Long spine boards can also be used any time a patient needs to extricated from an area and needs to be carried by EMS professionals (i.e., unconscious patients that need be carried downstairs, vehicle accidents that end up off the roadway where patients need to be carried back to the waiting stretcher, etc.).
CONTRAINDICATIONS: Contraindications to long spine board use include
- pelvic instability and
- hip fractures, or
- conditions that otherwise prevent the patient from being log-rolled or directly lifted.
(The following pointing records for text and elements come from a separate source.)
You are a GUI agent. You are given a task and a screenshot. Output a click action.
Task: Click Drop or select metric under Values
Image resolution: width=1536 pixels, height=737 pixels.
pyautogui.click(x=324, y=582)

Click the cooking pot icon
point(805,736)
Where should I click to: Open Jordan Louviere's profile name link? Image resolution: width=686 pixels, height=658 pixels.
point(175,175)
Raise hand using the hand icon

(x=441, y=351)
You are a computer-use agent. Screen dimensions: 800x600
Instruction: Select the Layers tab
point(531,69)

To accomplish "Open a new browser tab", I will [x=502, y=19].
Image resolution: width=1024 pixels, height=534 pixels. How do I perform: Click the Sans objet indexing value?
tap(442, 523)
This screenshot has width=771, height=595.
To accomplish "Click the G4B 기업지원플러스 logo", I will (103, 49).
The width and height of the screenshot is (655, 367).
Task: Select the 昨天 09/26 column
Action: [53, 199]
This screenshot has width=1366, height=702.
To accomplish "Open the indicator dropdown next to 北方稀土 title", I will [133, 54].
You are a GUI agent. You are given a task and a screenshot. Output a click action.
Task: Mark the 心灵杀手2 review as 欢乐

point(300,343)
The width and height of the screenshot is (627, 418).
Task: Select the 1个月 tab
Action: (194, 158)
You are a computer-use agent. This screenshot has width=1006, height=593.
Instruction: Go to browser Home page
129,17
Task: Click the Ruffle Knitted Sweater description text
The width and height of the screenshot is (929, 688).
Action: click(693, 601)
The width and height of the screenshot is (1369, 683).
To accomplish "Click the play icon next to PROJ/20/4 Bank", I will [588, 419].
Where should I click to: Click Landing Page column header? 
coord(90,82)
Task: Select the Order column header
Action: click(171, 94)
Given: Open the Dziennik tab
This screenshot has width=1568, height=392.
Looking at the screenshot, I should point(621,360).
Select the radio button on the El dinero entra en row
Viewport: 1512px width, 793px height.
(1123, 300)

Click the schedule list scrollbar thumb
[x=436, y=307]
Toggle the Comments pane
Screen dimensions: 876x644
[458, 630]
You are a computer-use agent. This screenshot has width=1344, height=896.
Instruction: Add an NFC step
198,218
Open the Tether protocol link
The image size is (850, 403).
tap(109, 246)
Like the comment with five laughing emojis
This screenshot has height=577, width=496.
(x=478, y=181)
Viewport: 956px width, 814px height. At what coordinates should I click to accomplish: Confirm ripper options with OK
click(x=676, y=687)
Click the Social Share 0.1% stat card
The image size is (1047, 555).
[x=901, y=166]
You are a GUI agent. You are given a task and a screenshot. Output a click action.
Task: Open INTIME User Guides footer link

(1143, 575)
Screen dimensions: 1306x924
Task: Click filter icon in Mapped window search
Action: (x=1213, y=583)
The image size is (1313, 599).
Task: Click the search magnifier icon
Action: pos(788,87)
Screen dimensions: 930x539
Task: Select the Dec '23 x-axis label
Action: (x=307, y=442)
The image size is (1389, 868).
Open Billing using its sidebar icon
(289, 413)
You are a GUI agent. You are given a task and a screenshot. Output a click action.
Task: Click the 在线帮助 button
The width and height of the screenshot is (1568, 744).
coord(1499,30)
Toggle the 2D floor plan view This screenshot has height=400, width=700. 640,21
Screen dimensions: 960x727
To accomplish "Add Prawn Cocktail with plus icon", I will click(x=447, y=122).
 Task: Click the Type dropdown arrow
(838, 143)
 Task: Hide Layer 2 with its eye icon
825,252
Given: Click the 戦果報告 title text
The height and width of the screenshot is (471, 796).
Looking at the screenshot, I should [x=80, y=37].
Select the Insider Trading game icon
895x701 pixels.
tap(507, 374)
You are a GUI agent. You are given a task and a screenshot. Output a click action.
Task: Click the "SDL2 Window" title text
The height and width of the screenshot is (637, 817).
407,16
Long spine boards consist of a hard plastic or wooden material that is more narrow on one end and has multiple handles for carrying and select places for straps to be anchored.
Long spine boards are approximately two and a half feet to three feet wide at the head of the device and two feet wide at the foot of the device.
LOG ROLL: Patients with potential spinal cord injury will be log-rolled onto the long spine board, with their shoulders and head at the wider end of the device.
Cervical collars will have already been applied to any patients with suspected of potential spinal cord injury prior to the log roll into the long spine board.
After the log roll is completed, the patient may be too high or too low on the long spine board and may need to be repositioned at this time.
- EMS professional number one will be in position at the head of the patient, holding manual in-line cervical stabilization, and communicate to the team that the patient needs to be repositioned.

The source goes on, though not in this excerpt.